Mike Resnick’s ADVENTURES

Sunday , 7, July 2019 Leave a comment

Mike Resnick is a writer with a career spanning five decades. I read The Goddess of Ganymede thirty years ago when I found it in a used book store.  I have read a few other things by him over the years – Santiago, Ivory, The Soul Eater. I enjoyed the two Ganymede sword and planet novels. He really captured the feel of Edgar Rice Burroughs in those. Ivory was somewhat depressing. The Soul Eater was a good early 1980s space opera.

I was looking through his bibliography at isfdb.org a few months back and noticed the book Adventures. I remember vaguely seeing the paperback new on the shelves in 1985. I remember the stories appearing in issues of Pulphouse in the early 1990s, or rather mentioned in descriptions of issues when used to get Bob Weinberg’s monthly catalog.

Serendipity happens. While going through the general fiction paperbacks at the library book sale last month, I spotted Mike Resnick’s Adventures. So, into the bag it went.

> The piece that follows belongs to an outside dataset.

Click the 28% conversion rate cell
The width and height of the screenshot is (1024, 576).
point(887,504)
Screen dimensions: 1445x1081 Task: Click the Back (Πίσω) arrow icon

Adventures, October 1985, Signet Books, $2.95, 239 pages. The novel is a series of episodes featuring the anti-hero Right Reverend Dr. Lucifer Jones, an American clergyman who has fallen afoul of the law and searches for more hospitable climes in Africa right after World War 1.

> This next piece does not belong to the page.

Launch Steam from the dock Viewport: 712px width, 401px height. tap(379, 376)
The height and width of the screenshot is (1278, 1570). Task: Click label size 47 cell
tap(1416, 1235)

The first story, “The White Goddess” has him in jail in Johannesburg where he meets up with an Irish physician. They become partners selling bogus maps to King Solomon’s Mines. When things get hot, they set inland and are surrounded by natives. Jones starts preaching hellfire and damnation to them:

“Do you want that to happen to you, you damned ignorant barbarians?”

They are led to the natives’ kraal, where a very obese white goddess is venerated. Poor Rourke is picked as her mate and Jones makes an escape.

There are a series of non-entertaining and a few mildly entertaining episodes where Jones goes from one misfortune to another. Resnick attempts to lampoon various African adventure tropes: the elephant’s graveyard, jungle lords, lost race etc.

One funny line was in Chapter 10: “The Lord of the Jungle.” An American hunter says to Jones:

“So how come whenever Englishmen go nuts they run around naked in tropical climates?”

Some of the stories may trigger those of a sensitive nature. One story has Jones taken as a slave and turning the tables with his captor, “the Dutchman,” sold as a bride to an aging and degenerate Arab (Ali ben Shek) who rubs his hands in anticipation of the love that dare not speak its name.

“The Mummy” ends when an American night club entertainer, a part of a Mummy scam, decides to leave with the native Friday when she gets a look at his johnson.

I think the stories would have worked better had they been set in the 1890s as the Africa portrayed is that of unexplored and wild interior.

The stories are competently written for what they are but nothing memorable. The book ends with Jones leaving Africa for the Orient. I see Resnick has written more stories of the character in the past ten years. Signet marketed the book as science fiction though it really isn’t. I am surprised it was published as a mass market paperback.

When it comes to this sort of thing, my favorite is still George MacDonald Fraser’s Flashman series. Now, there is a series!